- Title
- Studies in computational biochemistry: Computer prediction of xenobiotic metabolism and the three-dimensional solution structure of residues 1-28 of the Alzheimer's disease amyloid beta-peptide
- Author
- Talafous, Joseph
- Degree
- Doctor of Philosophy, Case Western Reserve University,
Chemistry, 1995.
- Advisor
- Gilles Klopman
- Pages
- 229p.
- Abstract
- META is a new knowledge-based expert system that simulates the biotransformation and metabolism of xenobiotics. By application of a collection of rules which supply knowledge, the program recognizes key functional groups within the complete xenobiotic structure and substitutes them to predict possible metabolites. META employs established methodologies to predict lipophilicity, stability, and reactivity of the metabolites. A comprehensive knowledge base was constructed to model mammalian xenobiotic metabolism with META methodology by consulting experts in medicinal chemistry. Metabolic pathways are often experimentally observed to compete for substrates, which is modeled by the prioritization of the rules. The META-4 algorithm optimizes the prioritization knowledge base development. Another algorithm, called Graphsort, is used to assign a unique name to chemical entities that can be represented by graphs. Uniqueness is accomplished by canonical ordering of the nodes using novel node invariants based on distance distributions. The β-peptide is the major proteinaceous component of amyloid deposits in Alzheimer's disease.
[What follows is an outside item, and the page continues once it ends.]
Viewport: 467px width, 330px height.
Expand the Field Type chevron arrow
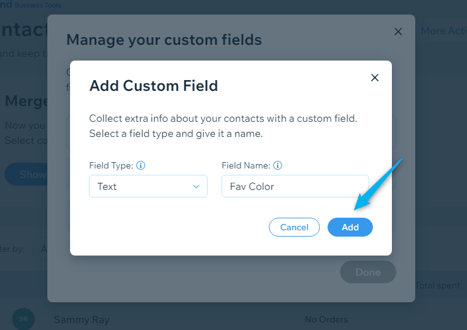(x=196, y=186)
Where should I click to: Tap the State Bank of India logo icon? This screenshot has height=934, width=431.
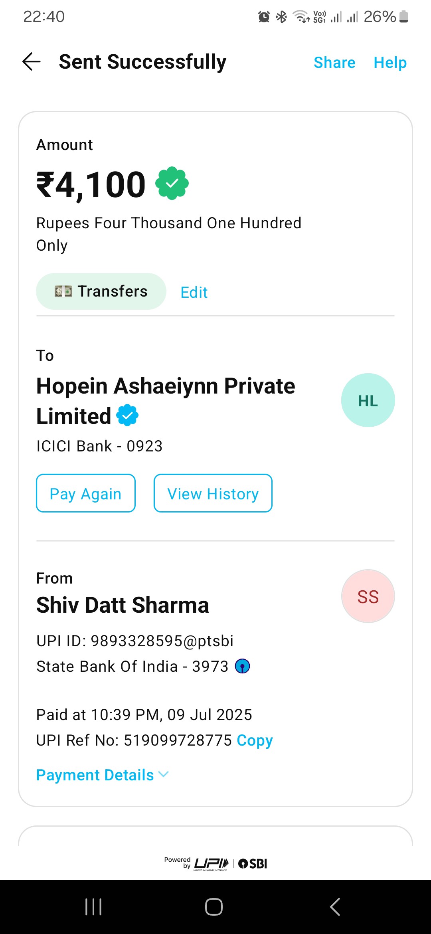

The three-dimensional solution structure of resid ues 1 to 28 of the amyloid β-peptide was determined using nuclear magnetic resonance spectroscopy, distance geometry, and molecular dynamics techniques. The nuclear magnetic resonance data used to derive the structure consisted of nuclear Overhauser enhancements, vicinal coupling constants, and temperature coefficients of the amide-NH chemical shifts. In membrane-like media, the peptide folds to form a predominately α-helical structure with a bend centered at residue 12. There is strong backbone homology with mellitin and alamethicin, which may provide a structure-based explanation to the β-peptide ion-channeling and aggregation properties. The side-chains of histidine-13 and lysine-16 reside on the same face of the α-helix and their proximity may constitute a binding site for the heparan sulfate proteoglycans. The molecular details of this structure could assist in the design of rational treatments to curtail the binding of heparan sulfate proteoglycans, or inhibit an α-helix → β-sheet conversion that may occur during the early stages of amyloid plaque formation in Alzheimer's disease.
- Keywords
- computational biochemistry Computer prediction xenobiotic metabolism three-dimensional solution structure residues 1-28 of the Alzheimer's disease amyloid beta-peptide
Document number: case1058197749.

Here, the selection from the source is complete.